Il noir non si stempera, si evolve nei colori; i suoi protagonisti nei colori affogano, ne sono sommersi, dominati. I colori davano loro perfino i Nomi, in Reservoir Dogs di Tarantino, di cui certo  Paul Schrader, sulla scia di Edward Bunker, si è ricordato per Cane mangia cane.

In Tarantino, i colori erano Nomi, scelti, o meglio, imposti, per garantire l'anonimato a tutti i partecipanti alla progettata impresa criminale. Ma perché, se in fondo tutti si conoscono molto bene? Vien quasi da pensare che i criminali immaginati da Bunker siano già nati come personaggi da film (a colori), piuttosto che come realistici personaggi letterari. I colori della Technicolor sostituiscono i Nomi, benché qualcuno (mister Pink) sia recalcitrante. Nel film di Schrader, i colori segnano il Destino.

C'è una sorta di repulsione maschile (che nasconde forse una segreta attrazione) verso il rosa, che il Mad Dog (W. Dafoe) di Schrader non fa che confermare - come se il noir potesse assorbire tutti i colori, meno il rosa, appunto, quel rosa che abbondava nella rappresentazione di vita familiare delle commedie hollywoodiane degli anni '50.
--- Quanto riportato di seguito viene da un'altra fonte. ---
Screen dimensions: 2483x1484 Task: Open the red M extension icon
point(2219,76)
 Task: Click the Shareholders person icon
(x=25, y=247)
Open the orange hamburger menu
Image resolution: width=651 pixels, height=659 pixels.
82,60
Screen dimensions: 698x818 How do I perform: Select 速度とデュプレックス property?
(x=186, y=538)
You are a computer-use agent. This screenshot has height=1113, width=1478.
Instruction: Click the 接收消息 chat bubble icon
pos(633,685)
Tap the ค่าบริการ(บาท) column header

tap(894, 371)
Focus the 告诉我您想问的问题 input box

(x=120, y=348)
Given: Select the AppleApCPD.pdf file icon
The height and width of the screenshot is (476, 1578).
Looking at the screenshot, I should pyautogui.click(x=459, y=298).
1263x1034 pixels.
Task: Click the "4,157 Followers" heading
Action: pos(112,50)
Mad Dog è immerso nel rosa della casa in cui vive, a malapena tollerato, con due donne (la sua ragazza e la figlia adolescente di lei): casa al femminile, piena di gadget e bambolotti semoventi. Anche il telefono è rosa. Rosa sono le immagini del televisore, che egli guarda ossessivamente con l'aiuto di un terzo occhio (dipinto sul mento), quando non è occupato a cercare siti porno sul web. Così Mad Dog non può che impazzire, benché tenti di sfuggire al rosa, rifugiandosi nella luce blu del cesso, dove improvvisa, allo specchio, orribili smorfie.

Impazzisce e uccide, alla presenza dei bambolotti che si mettono in movimento, quasi spettatori plaudenti. Così comincia il sodalizio criminale con Troy (N. Cage) e Diesel (C. M. Cook): sostanzialmente un sodalizio tra incapaci e perdenti, votati a un destino ineluttabile d'autodistruzione. Il boss della mala chiamato il Greco (P. Schrader, qui anche attore) li utilizza per i colpi più assurdi, quasi a voler assecondare e accelerare il processo di disgregazione che li mina dall'interno. Il Greco li chiama per nome, non assegna loro alcun colore. Ciò non toglie che Troy finisca anche lui sommerso in un mare non di rosa, ma di rosso – il rosso d'una strana nebbia color sangue. Eppure lui sognava di cominciare una nuova vita, di tornare in Europa, a Nizza, dove i genitori lo portavano in vacanza da ragazzo. Amava il cinema e pensava di somigliare ad Humprey Bogart (ma il riferimento è al Belmondo di A' bout de soufflle). Dal rosa al rosso, i cani, criminali o poliziotti (i poliziotti cani quanto i criminali), abbaiano e mordono se stessi nella notte, a perfezionare il sortilegio dell'autodistruzione.

Non è un film perfetto, questo di Schrader, ma non può esserlo. Sembra, in certi momenti, di percepire come un'eco  di  ispirazioni diverse, e irrisolte. Mad Dog, Dafoe, proviene dal cinema cristologico scorsesiano, cui l'autore del "Trascendentale nel cinema" ha dato un fondamentale contributo; Troy, N. Cage, appartiene anche lui alle suggestioni scorsesiane, ma è più caratterizzato in direzione cinefila, del primo Godard. Neppure manca un riferimento a Fassbinder, quando il Greco osserva che gli uomini tendono a distruggere ciò che amano. L'ombra di Tarantino, poi, è sempre presente, ma siamo lontani dall'eleganza dei suoi congegni a orologeria. Non è più tempo di film perfetti. I colori del cinema si sono fatti irrimediabilmente sporchi, neppure il nero (il noir) può più essere, e Schrader lo sa bene, quello d'una volta.